L’œuvre de Nietzsche, difficile, est ambiguë. Elle passe tour à tour pour avoir inspiré le nazisme et pour avoir ouvert en philosophie la voie d’une critique radicale des valeurs. Certes, certains des thèmes nietzschéens, désinsérés de leur contexte, peuvent déboucher sur un romantisme fascisant ; mais, en fait, la pensée de Nietzsche, hostile à toute forme d’idéalisme et de messianisme, ouvre sur une autre scène : celle où s’élaborent les fantasmes, où jouent des forces, toujours méconnues, toujours agissantes. Nietzsche, le philosophe fou, en dit peut-être plus sur la vérité que les grands délires rationalistes de Platon à Hegel.

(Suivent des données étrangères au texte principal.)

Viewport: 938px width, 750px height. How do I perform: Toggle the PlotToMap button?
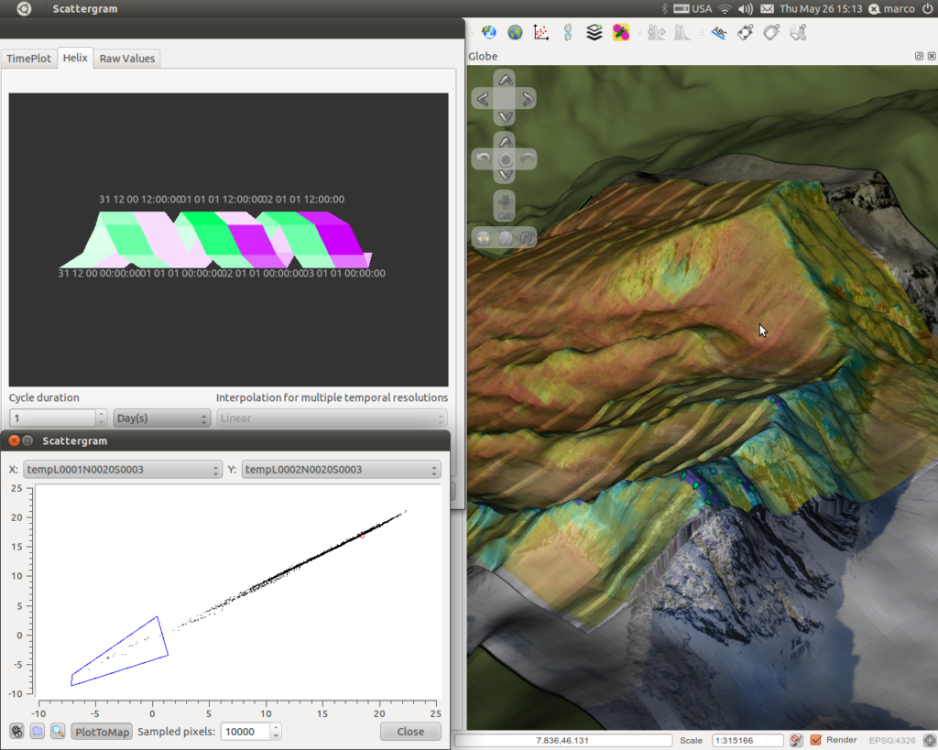(102, 732)
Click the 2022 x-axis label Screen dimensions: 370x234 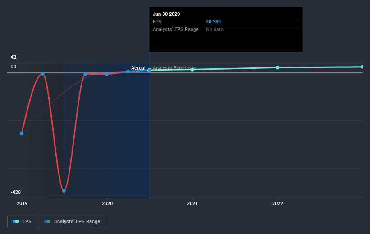point(278,203)
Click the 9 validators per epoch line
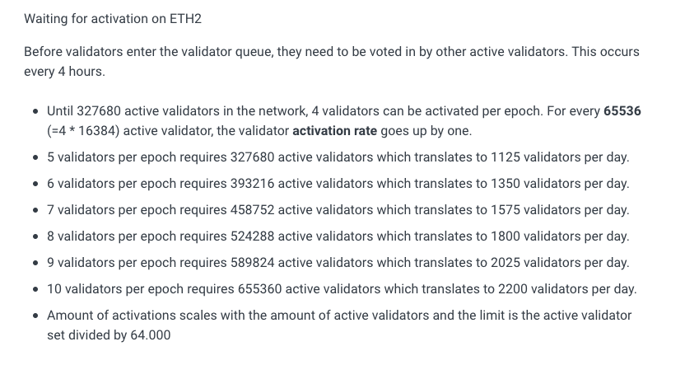 coord(338,262)
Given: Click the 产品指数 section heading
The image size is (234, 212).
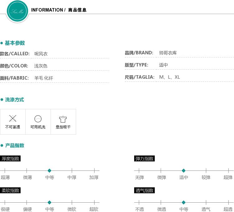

La philosophie au xxe siècle


L’épistémologie

La fin du xixe s. et le début du xxe sont marqués par de grandes révolutions scientifiques, qui ne peuvent s’insérer dans l’effort d’organisation intellectuelle et de domination technique du positivisme. Qu’il s’agisse des progrès mathématiques, avec Poincaré*, Cantor*, Hilbert*, Russell*, des nouvelles géométries, de la théorie des quanta ou de la relativité, il ne semble plus possible d’expliquer la science comme une législation de l’esprit sur les objets d’expérience, comme une soumission du réel aux cadres universels de l’intelligence humaine. Ainsi tout un courant philosophique va-t-il s’attacher à analyser les conditions effectives de la science : ses concepts, ses méthodes, son histoire. L’épistémologie est née avec Pierre Duhem (1861-1916), qui étudie la structure de la théorie physique, avec Émile Meyerson (1859-1933), Léon Brunschvicg (1869-1944) qui décrit à travers l’histoire des sciences la création conceptuelle, avec Gaston Bachelard*, qui introduit les notions d’« obstacle » et de « rupture » « épistémologiques », et qui montre que la science procède par bonds, réajustements et approximations successifs. Les réflexions sur les mathématiques sont nombreuses ; l’opposition à l’empirisme et au néo-kantisme caractérise les recherches logiques de Bertrand Russell et de Samuel Alexander (1859-1938) : il n’est pas nécessaire pour expliquer la connaissance, de recourir à l’hypothèse d’une harmonie entre le sujet et l’objet ; la vérité n’est pas dans la correspondance entre réalité et concept, mais dans la connexion logique des concepts eux-mêmes.


La phénoménologie*

Dégager les formes logiques du vécu psychologique est la tâche que se propose Husserl*. La logique pure étudie les intentions de l’esprit lorsqu’il pense un objet : la pensée est l’acte intentionnel de l’esprit, et l’objet est ce qui vise l’intentionnalité. L’analyse implique la « mise entre parenthèses » de l’objet et la description phénoménologique des actes intentionnels par lesquels la pensée vise les objets logiques, c’est-à-dire une analyse des conditions subjectives de la connaissance.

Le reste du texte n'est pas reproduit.